Aufgabenstellung ->
Nimm den Text über die Altmunition in der Ostsee nach seinem letzten Satz wieder auf und schreib ihn weiter.

Vorliegender Text ->
•••

Die Ostsee vergiftet sich selbst – Altmunition aus dem Zweiten Weltkrieg setzt gefährliche Chemikalien frei
Alte Kriegsmunition rostet am Meeresboden und setzt hochgiftige Stoffe frei. Die Langzeitfolgen könnten für Mensch und Natur gravierend sein.

Aus rostender Altmunition treten giftige Chemikalien in die Meeresumwelt aus. © Jana Ulrich, GEOMAR
Tief unter der Wasseroberfläche der Ostsee lauert ein unsichtbares Problem: Tonnenweise versenkte Altmunition aus dem Zweiten Weltkrieg gibt schleichend giftige Chemikalien ins Meer ab. Eine aktuelle Studie des GEOMAR Helmholtz-Zentrums für Ozeanforschung Kiel zeigt, dass bereits rund 3000 Kilogramm dieser Stoffe ins Wasser gelangt sind. Besonders betroffen sind die Kieler und die Lübecker Bucht. Die Forschungsergebnisse zeigen auf alarmierende Weise das Problem einer Altlast, die über Jahrzehnte verdrängt wurde, aber immer größere Risiken für die Umwelt birgt.
Rostende Waffen: Wie gefährlich ist die Altmunition?
Nach dem Zweiten Weltkrieg wurde Munition nicht einfach entsorgt, sondern oft ins Meer gekippt – eine Praxis, die damals als unkomplizierte Lösung galt. Heute liegen rund 300.000 Tonnen dieser Altlasten in der deutschen Ostsee. Die Sprengkörper bestehen aus Metallhüllen, die mit der Zeit rosten und ihre gefährlichen Inhaltsstoffe ins Wasser abgeben.

•••

Gegebene Zeilen ->
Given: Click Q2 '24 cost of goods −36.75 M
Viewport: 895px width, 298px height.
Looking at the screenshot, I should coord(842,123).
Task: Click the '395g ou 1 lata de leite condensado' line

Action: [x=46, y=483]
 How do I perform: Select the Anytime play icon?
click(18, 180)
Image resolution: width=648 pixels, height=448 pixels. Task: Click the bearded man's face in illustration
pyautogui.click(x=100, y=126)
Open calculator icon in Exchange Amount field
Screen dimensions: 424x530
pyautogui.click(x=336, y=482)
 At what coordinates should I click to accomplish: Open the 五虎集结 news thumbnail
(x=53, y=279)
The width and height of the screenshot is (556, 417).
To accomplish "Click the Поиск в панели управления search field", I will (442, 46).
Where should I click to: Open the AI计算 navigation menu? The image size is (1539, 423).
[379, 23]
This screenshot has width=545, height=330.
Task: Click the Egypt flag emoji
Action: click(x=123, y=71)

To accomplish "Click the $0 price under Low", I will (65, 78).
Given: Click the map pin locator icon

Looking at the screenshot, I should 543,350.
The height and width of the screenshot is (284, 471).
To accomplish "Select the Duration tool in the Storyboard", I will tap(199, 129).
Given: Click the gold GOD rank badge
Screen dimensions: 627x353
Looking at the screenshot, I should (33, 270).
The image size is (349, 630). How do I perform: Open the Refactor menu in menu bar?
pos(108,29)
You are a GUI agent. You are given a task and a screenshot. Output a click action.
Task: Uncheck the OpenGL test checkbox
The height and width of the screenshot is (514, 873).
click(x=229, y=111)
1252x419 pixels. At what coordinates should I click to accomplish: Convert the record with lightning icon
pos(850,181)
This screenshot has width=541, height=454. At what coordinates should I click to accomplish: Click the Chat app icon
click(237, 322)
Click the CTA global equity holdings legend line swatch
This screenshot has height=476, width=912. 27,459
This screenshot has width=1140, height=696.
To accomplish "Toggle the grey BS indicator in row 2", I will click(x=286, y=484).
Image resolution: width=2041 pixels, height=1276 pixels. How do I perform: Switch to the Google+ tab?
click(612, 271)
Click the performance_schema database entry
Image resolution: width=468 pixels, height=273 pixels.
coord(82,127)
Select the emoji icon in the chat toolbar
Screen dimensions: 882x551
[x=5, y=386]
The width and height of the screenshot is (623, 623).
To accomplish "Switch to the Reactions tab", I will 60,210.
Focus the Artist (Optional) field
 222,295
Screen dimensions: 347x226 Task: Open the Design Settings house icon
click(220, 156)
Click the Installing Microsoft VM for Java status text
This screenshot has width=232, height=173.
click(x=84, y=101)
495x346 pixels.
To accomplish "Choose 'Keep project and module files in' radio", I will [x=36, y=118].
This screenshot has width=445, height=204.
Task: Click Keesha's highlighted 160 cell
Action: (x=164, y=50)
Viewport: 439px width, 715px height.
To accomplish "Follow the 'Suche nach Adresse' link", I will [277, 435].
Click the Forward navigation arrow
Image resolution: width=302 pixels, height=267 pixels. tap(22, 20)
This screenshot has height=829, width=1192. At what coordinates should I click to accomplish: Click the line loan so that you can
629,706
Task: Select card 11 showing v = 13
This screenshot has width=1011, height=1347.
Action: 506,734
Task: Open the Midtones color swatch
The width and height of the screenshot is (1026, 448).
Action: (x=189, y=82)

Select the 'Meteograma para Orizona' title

•••

Ausgabe ->
Die Studie des GEOMAR zeigt, dass sich diese Chemikalien nicht nur direkt um die Versenkungsgebiete herum ausbreiten, sondern auch durch Strömungen weitergetragen werden. Zudem könnte der Klimawandel die Freisetzung beschleunigen: Höhere Wassertemperaturen und häufigere Stürme lassen die Munition schneller zerfallen.
Giftstoffe in fast jeder Wasserprobe
Zwischen 2017 und 2018 entnahmen Forscher des GEOMAR Wasserproben aus verschiedenen Bereichen der südwestlichen Ostsee, insbesondere in der Kieler und Lübecker Bucht. Die Ergebnisse sind erschreckend: In fast jeder Probe fanden sich Spuren von Munitionschemikalien.

„Die Altmunition enthält gefährliche Substanzen wie TNT, RDX und DNB“, erklärt Dr. Aaron Beck, Geochemiker am GEOMAR. „Diese Stoffe sind giftig und zum Teil krebserregend.“ Auch wenn die gemessenen Werte meist noch unterhalb kritischer Grenzwerte für Menschen und Meereslebewesen lagen, zeigten einige Proben eine bedenkliche Nähe zu toxischen Schwellen.
Wo ist die Belastung am höchsten?
Die Forscher stellten fest, dass die Kontamination nicht überall gleich ist. In der Kieler Bucht wurden besonders hohe Mengen an TNT nachgewiesen, während in der Lübecker Bucht eher andere Sprengstoffverbindungen wie RDX und DNB auftraten.
Ein weiteres Problem: Die giftigen Chemikalien sind wasserlöslich und haften kaum an Schwebstoffen oder dem Meeresboden. Das bedeutet, dass sie sich über große Gebiete ausbreiten und nicht einfach durch das Absaugen von Sedimenten entfernt werden können.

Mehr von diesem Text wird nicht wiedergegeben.